Stored data
------------------------------------------------------------

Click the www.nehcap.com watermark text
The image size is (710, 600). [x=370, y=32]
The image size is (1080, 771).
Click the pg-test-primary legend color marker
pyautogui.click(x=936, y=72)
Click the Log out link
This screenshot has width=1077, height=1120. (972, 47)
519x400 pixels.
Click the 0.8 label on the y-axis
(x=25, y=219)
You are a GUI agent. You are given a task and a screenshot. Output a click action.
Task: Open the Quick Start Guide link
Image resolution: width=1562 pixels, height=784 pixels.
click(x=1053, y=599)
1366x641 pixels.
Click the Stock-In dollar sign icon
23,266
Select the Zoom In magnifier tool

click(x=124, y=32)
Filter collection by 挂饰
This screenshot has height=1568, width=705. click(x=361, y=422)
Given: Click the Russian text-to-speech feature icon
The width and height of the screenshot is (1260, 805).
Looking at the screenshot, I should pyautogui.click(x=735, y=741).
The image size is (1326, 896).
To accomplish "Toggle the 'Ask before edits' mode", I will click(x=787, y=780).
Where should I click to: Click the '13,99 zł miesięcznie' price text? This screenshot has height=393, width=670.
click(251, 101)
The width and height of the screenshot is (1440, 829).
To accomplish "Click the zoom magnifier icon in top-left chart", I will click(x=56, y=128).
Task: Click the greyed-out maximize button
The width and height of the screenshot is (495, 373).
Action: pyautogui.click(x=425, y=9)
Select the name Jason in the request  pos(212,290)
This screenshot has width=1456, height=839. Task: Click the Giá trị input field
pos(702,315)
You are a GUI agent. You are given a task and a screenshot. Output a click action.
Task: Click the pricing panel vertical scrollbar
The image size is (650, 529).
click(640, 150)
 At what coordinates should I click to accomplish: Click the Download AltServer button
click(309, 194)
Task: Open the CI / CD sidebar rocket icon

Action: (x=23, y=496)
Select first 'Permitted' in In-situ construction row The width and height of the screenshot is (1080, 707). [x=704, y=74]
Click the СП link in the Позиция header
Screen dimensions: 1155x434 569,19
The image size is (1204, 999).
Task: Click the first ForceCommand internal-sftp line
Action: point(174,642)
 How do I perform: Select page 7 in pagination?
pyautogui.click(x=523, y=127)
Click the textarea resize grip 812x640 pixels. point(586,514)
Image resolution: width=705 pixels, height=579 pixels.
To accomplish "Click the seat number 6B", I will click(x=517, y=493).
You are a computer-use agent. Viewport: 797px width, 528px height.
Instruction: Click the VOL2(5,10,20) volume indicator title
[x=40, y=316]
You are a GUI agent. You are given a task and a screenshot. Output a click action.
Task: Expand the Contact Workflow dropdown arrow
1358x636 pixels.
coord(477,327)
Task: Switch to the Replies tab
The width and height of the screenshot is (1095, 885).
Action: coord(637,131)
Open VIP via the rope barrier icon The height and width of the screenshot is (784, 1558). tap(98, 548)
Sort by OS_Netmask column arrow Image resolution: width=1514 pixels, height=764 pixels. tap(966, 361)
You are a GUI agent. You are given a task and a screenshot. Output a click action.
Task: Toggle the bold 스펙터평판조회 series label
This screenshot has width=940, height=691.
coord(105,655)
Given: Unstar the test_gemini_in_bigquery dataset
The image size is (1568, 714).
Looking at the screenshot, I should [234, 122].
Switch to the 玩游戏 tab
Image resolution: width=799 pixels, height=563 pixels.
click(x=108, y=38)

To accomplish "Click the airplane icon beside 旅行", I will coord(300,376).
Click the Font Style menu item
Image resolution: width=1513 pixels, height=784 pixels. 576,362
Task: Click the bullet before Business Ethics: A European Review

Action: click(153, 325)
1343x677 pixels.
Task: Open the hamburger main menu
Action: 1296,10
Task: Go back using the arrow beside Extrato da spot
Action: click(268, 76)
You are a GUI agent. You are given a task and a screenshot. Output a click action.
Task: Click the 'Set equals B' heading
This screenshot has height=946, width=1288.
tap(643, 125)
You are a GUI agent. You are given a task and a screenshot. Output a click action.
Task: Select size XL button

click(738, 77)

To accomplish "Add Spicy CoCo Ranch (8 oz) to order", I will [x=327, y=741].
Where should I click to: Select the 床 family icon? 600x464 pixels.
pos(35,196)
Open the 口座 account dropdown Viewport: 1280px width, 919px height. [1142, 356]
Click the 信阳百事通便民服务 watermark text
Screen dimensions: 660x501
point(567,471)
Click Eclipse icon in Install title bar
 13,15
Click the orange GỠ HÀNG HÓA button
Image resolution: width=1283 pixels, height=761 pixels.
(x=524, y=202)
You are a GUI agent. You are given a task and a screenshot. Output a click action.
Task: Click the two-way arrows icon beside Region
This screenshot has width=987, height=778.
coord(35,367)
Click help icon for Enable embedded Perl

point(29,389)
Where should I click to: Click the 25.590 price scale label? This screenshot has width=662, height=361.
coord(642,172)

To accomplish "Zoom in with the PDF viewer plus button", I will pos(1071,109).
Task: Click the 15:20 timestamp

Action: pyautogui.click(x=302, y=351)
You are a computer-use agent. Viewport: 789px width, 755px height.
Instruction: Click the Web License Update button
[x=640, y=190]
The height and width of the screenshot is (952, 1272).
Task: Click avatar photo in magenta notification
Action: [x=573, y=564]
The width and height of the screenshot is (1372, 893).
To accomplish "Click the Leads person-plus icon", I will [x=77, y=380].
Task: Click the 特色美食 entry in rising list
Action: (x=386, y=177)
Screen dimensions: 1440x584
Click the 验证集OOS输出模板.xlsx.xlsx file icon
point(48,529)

------------------------------------------------------------

▸ Activity: Only lines of the data holding the word "Toggle" go in the answer. Please copy each of them.

▸ Your solution:
To accomplish "Toggle the 'Ask before edits' mode", I will click(x=787, y=780).
Task: Toggle the bold 스펙터평판조회 series label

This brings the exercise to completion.